The district stretching from the west edge of Iowa City, and Jones Boulevard in North Liberty, over to the Johnson/Iowa county line had aging facilities in Oxford, Tiffin, and even Cosgrove, a map dot 11 miles due west of Kinnick Stadium.
Voters shot down four bond issue proposals in three years. A stripped-down, $800,000 addition in Oxford that did not close the existing school finally made it across the finish line in 1985.
A bit later in time, the Amana school district was looking for a partner. Geographically, Williamsburg would have been a better fit. But Amana Superintendent Gary Pittman told the Gazette, “We found that the only school interested in sending students back to Amana was Clear Creek.”
Clear Creek and Amana began sharing in 1990, with a combined enrollment a shade under 1000 students. The school in Cosgrove closed.

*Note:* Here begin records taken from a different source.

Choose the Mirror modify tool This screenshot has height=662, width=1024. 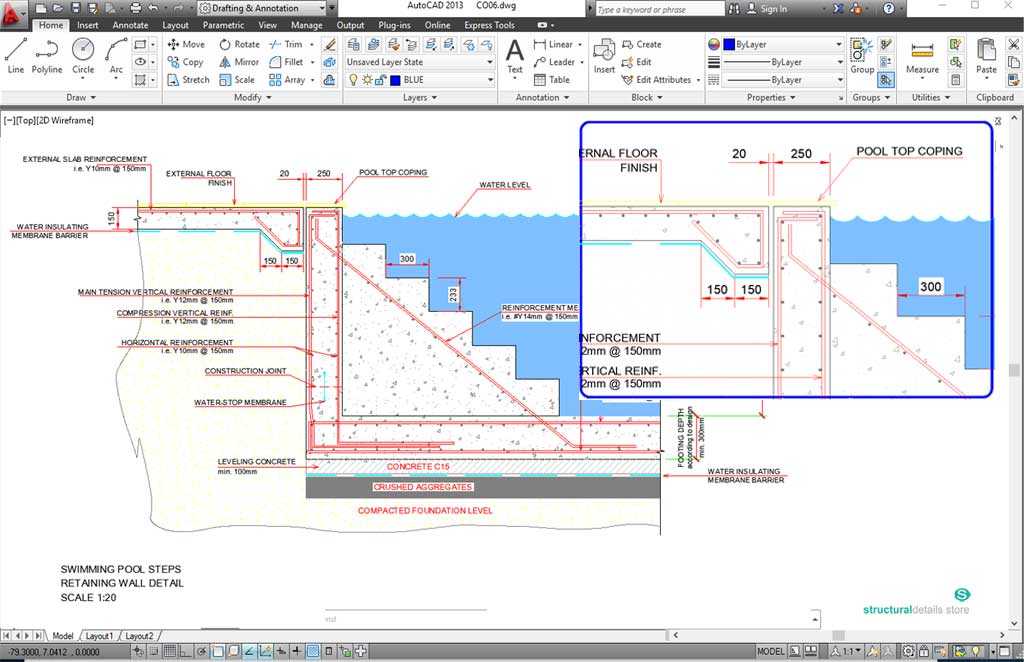point(237,62)
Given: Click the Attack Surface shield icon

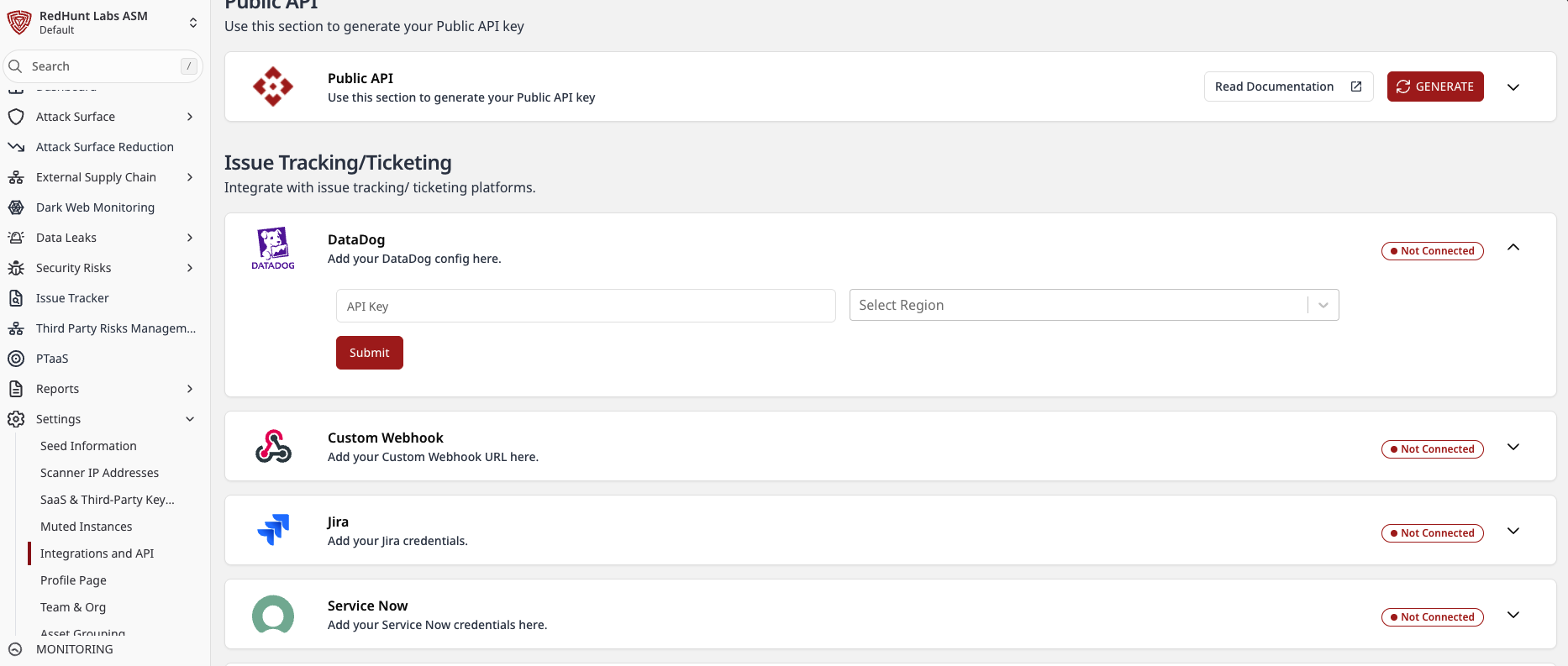Looking at the screenshot, I should pyautogui.click(x=16, y=117).
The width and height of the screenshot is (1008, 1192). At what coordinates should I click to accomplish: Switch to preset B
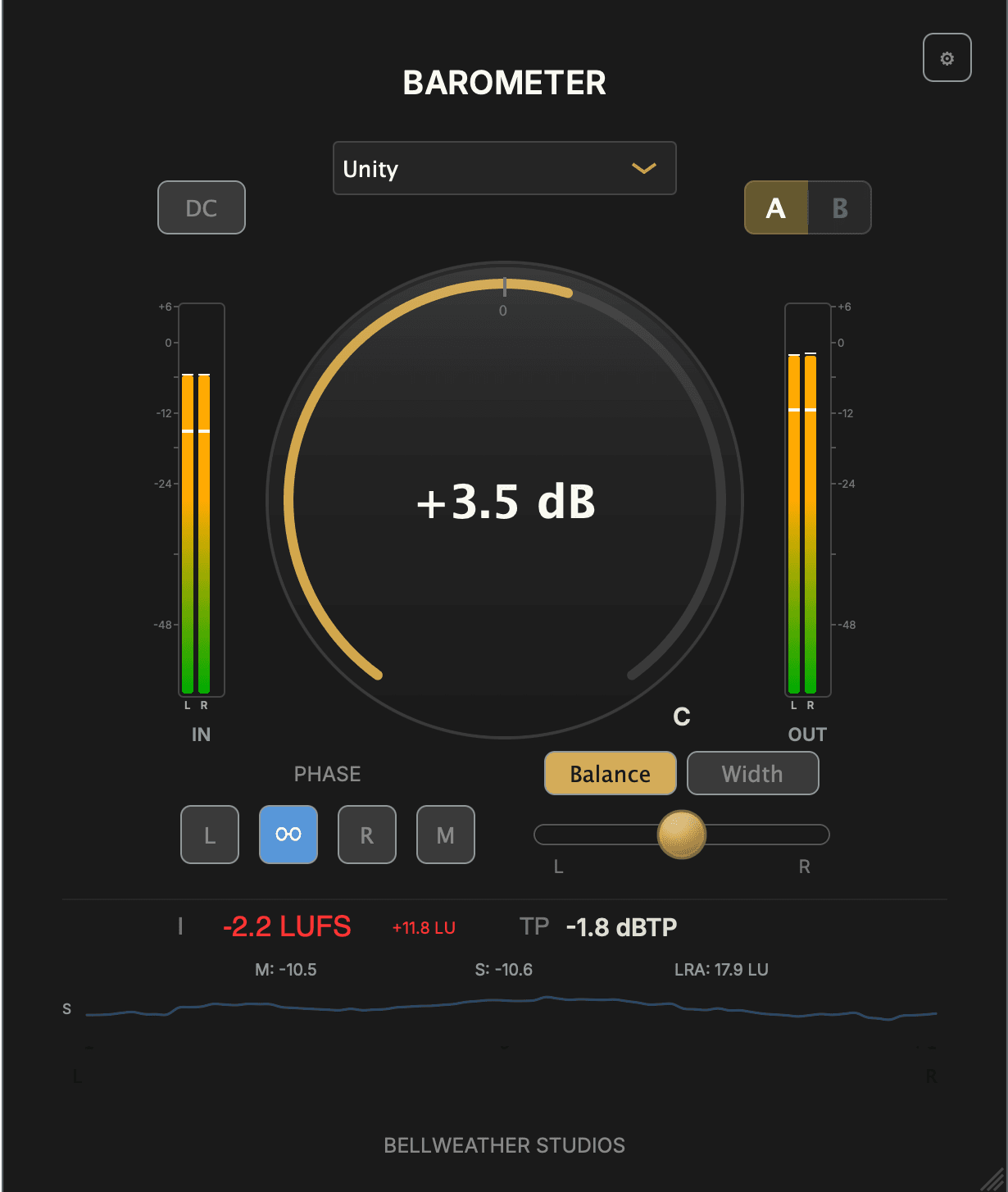pos(839,207)
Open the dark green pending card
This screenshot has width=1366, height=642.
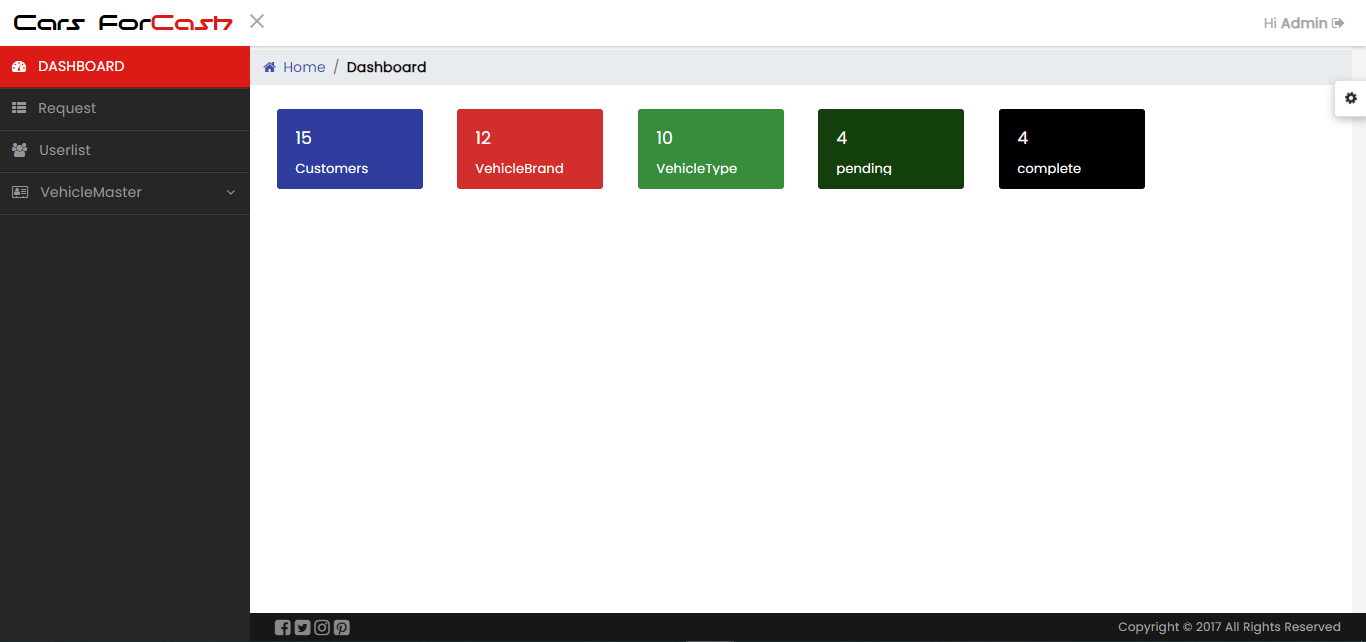pos(891,149)
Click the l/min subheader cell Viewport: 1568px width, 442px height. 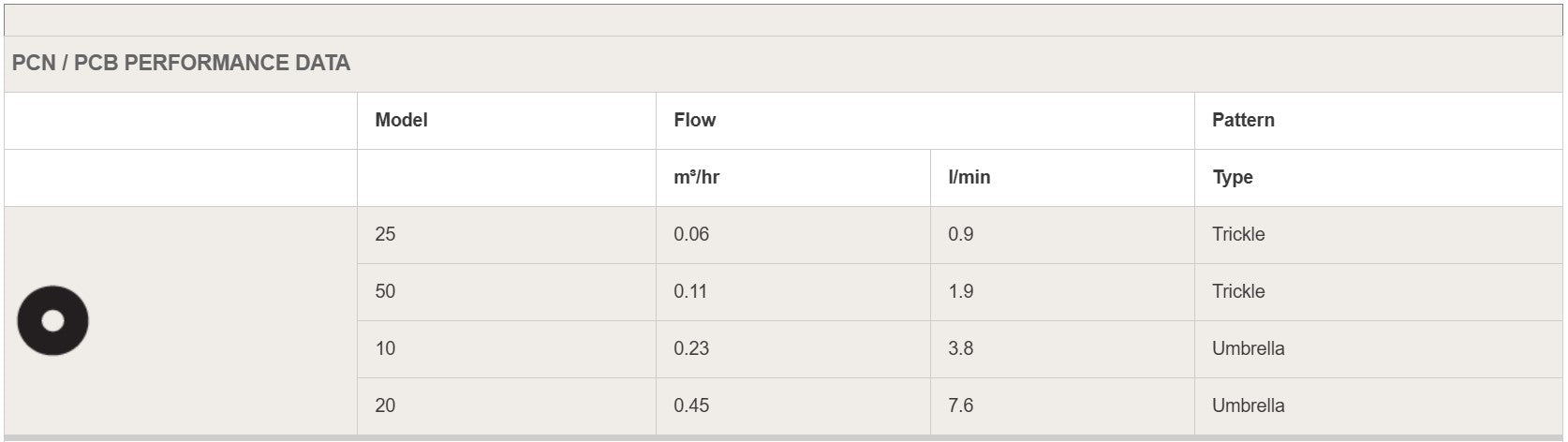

About five years later, word came that a giant mall was being proposed for the outskirts of Coralville. The western third of the mall fell inside the recently reorganized Clear Creek Amana School District.
Clear Creek Amana has a different bond issue problem now: Voters can’t approve them fast enough. The most recent is for $36 million, 45 times the amount that scraped through in Clear Creek 30-plus years ago. Another planned for 2022 is for replacement of the high school built in 2009, which then would be used for lower grades. An additional 1040 students (80 kids x 13 grades), as are expected over the next five years, would itself constitute the 110th-largest district in the state, enough for a Class 2A football team.
By percentage, Tiffin is the fastest-growing city in Iowa.